Our Science
The Problem
Metastasis causes the majority of cancer deaths, yet there are no FDA-approved therapies designed specifically to target metastatic spread. Patients with metastatic disease are managed, not cured — and resistance to standard-of-care therapies is nearly universal.
The Insight
Metastatic tumors face overwhelming oxidative stress during dissemination, circulation, and colonization of distant organs. Only cancer cells that activate antioxidant defense programs survive to seed metastases. These same defenses also drive resistance to chemotherapy, radiation, and targeted therapies — making redox stress adaptation a shared vulnerability across metastatic disease and treatment failure.
This insight was first established in Piskounova et al., Nature, 2015, and has since been replicated across multiple tumor types.
Our Target: FTSJ1
In 2024, our founder's laboratory identified FTSJ1, an RNA 2'-O-methyltransferase, as the enzyme responsible for the tRNA modifications that enable metastatic cells to produce the selenoproteins (GPX, TXNRD, SEPP1) they require to neutralize oxidative stress.
In Nease et al., Nature Cancer, 2024, we demonstrated that genetic loss of FTSJ1:
Sensitizes melanoma cells to oxidative stress
Prevents metastatic colonization in vivo
Drives regression of established metastases (proprietary unpublished data)

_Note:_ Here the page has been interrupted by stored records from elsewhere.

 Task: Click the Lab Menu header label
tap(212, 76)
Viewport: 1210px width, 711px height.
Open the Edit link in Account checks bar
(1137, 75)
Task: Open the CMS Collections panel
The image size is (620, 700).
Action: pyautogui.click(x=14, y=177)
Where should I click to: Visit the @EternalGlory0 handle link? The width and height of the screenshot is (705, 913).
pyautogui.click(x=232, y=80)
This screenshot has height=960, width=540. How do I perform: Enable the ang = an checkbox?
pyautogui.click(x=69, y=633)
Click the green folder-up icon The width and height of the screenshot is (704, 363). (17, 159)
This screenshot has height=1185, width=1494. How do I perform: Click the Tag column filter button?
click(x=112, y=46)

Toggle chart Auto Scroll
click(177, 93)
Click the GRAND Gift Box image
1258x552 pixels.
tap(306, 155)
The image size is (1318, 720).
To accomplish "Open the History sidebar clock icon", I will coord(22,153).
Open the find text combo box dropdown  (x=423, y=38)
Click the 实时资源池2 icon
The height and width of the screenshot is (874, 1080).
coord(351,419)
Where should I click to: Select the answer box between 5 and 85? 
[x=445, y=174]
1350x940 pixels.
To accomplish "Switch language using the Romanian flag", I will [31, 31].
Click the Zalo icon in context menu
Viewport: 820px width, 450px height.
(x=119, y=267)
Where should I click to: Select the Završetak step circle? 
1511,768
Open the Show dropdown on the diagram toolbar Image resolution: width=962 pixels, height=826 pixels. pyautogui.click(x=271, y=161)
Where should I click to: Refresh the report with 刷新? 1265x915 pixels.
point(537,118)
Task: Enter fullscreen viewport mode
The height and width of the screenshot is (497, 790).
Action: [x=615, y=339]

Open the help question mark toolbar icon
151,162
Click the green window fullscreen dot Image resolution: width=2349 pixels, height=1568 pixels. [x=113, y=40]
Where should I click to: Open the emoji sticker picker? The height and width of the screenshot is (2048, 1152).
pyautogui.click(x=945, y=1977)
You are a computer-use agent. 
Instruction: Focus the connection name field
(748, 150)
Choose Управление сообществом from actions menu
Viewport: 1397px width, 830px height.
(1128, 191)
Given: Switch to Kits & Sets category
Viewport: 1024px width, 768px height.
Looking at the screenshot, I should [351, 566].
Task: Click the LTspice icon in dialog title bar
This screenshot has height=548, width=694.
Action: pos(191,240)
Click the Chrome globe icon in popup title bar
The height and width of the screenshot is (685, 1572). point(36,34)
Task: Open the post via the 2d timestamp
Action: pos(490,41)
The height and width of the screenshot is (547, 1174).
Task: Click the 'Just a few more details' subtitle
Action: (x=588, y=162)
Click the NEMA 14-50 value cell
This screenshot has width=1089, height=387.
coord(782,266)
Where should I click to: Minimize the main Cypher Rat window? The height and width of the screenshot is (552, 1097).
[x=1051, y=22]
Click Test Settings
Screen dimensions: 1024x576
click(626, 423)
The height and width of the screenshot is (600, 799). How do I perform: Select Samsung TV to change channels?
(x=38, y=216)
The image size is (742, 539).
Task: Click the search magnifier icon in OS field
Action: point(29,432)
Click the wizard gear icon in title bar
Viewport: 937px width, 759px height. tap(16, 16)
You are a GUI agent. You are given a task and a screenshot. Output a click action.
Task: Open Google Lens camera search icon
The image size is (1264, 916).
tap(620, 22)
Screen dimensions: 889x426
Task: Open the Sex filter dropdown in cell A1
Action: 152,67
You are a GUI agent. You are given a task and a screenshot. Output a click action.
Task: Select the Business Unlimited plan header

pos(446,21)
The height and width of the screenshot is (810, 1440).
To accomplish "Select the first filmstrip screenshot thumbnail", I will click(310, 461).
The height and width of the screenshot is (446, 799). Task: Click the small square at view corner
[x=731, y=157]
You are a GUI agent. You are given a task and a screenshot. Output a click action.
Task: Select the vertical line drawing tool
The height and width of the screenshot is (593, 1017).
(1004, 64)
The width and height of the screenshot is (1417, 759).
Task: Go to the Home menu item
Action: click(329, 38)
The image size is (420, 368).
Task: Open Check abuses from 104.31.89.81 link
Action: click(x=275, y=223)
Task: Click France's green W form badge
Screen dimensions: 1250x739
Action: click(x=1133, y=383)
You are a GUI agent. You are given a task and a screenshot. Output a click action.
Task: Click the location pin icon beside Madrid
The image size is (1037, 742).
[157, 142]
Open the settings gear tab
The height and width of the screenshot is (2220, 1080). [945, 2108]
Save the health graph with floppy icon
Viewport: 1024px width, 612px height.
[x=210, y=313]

FTSJ1 represents a first-in-class druggable target for metastatic disease. Human genetics support tolerability: congenital loss-of-function in FTSJ1 is associated with neurodevelopmental phenotypes during development but no major adult organ pathology — supporting the feasibility of chronic dosing in adult oncology patients.
Our Strategy
O₂nix Bio is developing small-molecule FTSJ1 inhibitors in partnership with Synfini Inc., an AI-driven drug discovery platform. Our combination-first clinical strategy positions our therapies to deepen and prolong response when layered onto standard-of-care regimens — turning the tumor's adaptive redox buffering into an Achilles' heel.
We are advancing our lead program through hit-to-lead optimization, with the goal of nominating a clinical candidate within 24 months.
Publications
Nease LA, Church KP, Delclaux I, et al. Selenocysteine tRNA methylation promotes oxidative stress resistance in melanoma metastasis. Nature Cancer, 2024.
Piskounova E, Agathocleous M, Murphy MM, et al. Oxidative stress inhibits distant metastasis by human melanoma cells. Nature, 2015.